前言
Elasticsearch除搜索以外,还提供了针对数据统计分析的功能,通过各种API可以构建数据的复杂查询,不同类型的聚合查询都有自己的目的和输出,为了更好的理解这些类型,人们通常又会把它们分为三大类。
聚合类型三大类
Bucketing(桶聚合)
每个桶都与一个键和一个文档标准相关联,通过桶的聚合查询,我们将得到一个桶的列表,即:满足条件的文档集合。
Metric(指标)
计算一组文档的某些指标项的聚合
Pipeline(管道)
对其他聚合的输出或相关指标进行二次聚合
Pipeline aggregations
Average bucket aggregation
一个同级管道聚合,它计算同级聚合中指定指标的平均值。指定的度量必须是数值,并且同级聚合必须是多桶聚合。
先统计每天订单的销售总额,再用sales_per_date的结果,计算每天的平均销售额。
GET /kibana_sample_data_ecommerce/_search
{
"size": 0,
"aggs": {
"sales_per_date": {
"date_histogram": {
"field": "order_date",
"calendar_interval": "day"
},
"aggs": {
"sales": {
"sum": {
"field": "taxless_total_price"
}
}
}
},
"avg_day_sales": {
"avg_bucket": {
"buckets_path": "sales_per_date>sales",
"gap_policy": "skip",
"format": "#,##0.00;(#,##0.00)"
}
}
}
}
Bucket selector aggregation
通过脚本对父聚合条件进行过滤
先统计每天订单的销售总额,再通过bucket_selector过滤销售总额小于13000的条目。

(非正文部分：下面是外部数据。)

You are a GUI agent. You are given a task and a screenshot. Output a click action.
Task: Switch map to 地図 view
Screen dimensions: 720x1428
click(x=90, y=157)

GET /kibana_sample_data_ecommerce/_search
{
"size": 0,
"aggs": {
"sales_per_date": {
"date_histogram": {
"field": "order_date",
"calendar_interval": "day"
},
"aggs": {
"total_sales": {
"sum": {
"field": "taxless_total_price"
}
},
"sales_bucket_filter":{
"bucket_selector": {
"buckets_path": {
"totalSales":"total_sales"
},
"script": "params.totalSales > 13000"
}
}
}
}
}
}
Bucket sort aggregation
可以对聚合结果进行排序,支持多个字段排序,每个bucket可以根据它的_key、_count或它的子聚合进行排序,支持from和size参数。
显示销售前5高的天数
GET /kibana_sample_data_ecommerce/_search
{
"size": 0,
"aggs": {
"sales_per_date": {
"date_histogram": {
"field": "order_date",
"calendar_interval": "day"
},
"aggs": {
"total_sales": {
"sum": {
"field": "taxless_total_price"
}
},
"sales_bucket_sort": {
"bucket_sort": {
"sort": [
{
"total_sales": {
"order": "desc"
}
}
],
"size": 5
}
}
}
}
}
}
Truncating without sorting
还可以使用此聚合来截断结果桶,而不进行任何排序。为此,只需使用from和/或size参数,而不指定sort。
直接查询
GET /kibana_sample_data_ecommerce/_search
{
"size": 0,
"aggs": {
"sales_per_date": {
"date_histogram": {
"field": "order_date",
"calendar_interval": "day"
}
}
}
}
进行截断
GET /kibana_sample_data_ecommerce/_search
{
"size": 0,
"aggs": {
"sales_per_date": {
"date_histogram": {
"field": "order_date",
"calendar_interval": "day"
},
"aggs": {
"bucket_truncate": {
"bucket_sort": {
"from": 1,
"size": 1
}
}
}
}
}
}
只返回了1条
Cumulative sum aggregation
一种父管道聚合,它计算父直方图(或date_直方图)聚合中指定度量的累积和。指定的度量必须是数值,并且外围的直方图必须将min_doc_count设置为0(直方图聚合的默认值)。
按月统计每月的销售额,并计算当月的累计和。
GET /kibana_sample_data_ecommerce/_search
{
"size": 0,
"aggs": {
"sales_per_month": {
"date_histogram": {
"field": "order_date",
"calendar_interval": "month"
},
"aggs": {
"sales": {
"sum": {
"field": "taxless_total_price"
}
},
"cumulative_sales": {
"cumulative_sum": {
"buckets_path": "sales"
}
}
}
}
}
}
Derivative aggregation
一种父管道聚合,它在父直方图(或date_直方图)聚合中计算指定度量的派生值。指定的度量必须是数值,并且外围的直方图必须将min_doc_count设置为0(直方图聚合的默认值)。
每天销售额与前一天的进行对比
GET /kibana_sample_data_ecommerce/_search
{
"size": 0,
"aggs": {
"sales_per_day": {
"date_histogram": {
"field": "order_date",
"calendar_interval": "day"
},
"aggs": {
"sales": {
"sum": {
"field": "taxless_total_price"
}
},
"sales_deriv":{
"derivative": {
"buckets_path": "sales"
}
}
}
}
}
}
Stats bucket aggregation
同级管道聚合,它计算同级聚合中指定度量的所有bucket的各种统计信息。指定的度量必须是数值,并且同级聚合必须是多桶聚合。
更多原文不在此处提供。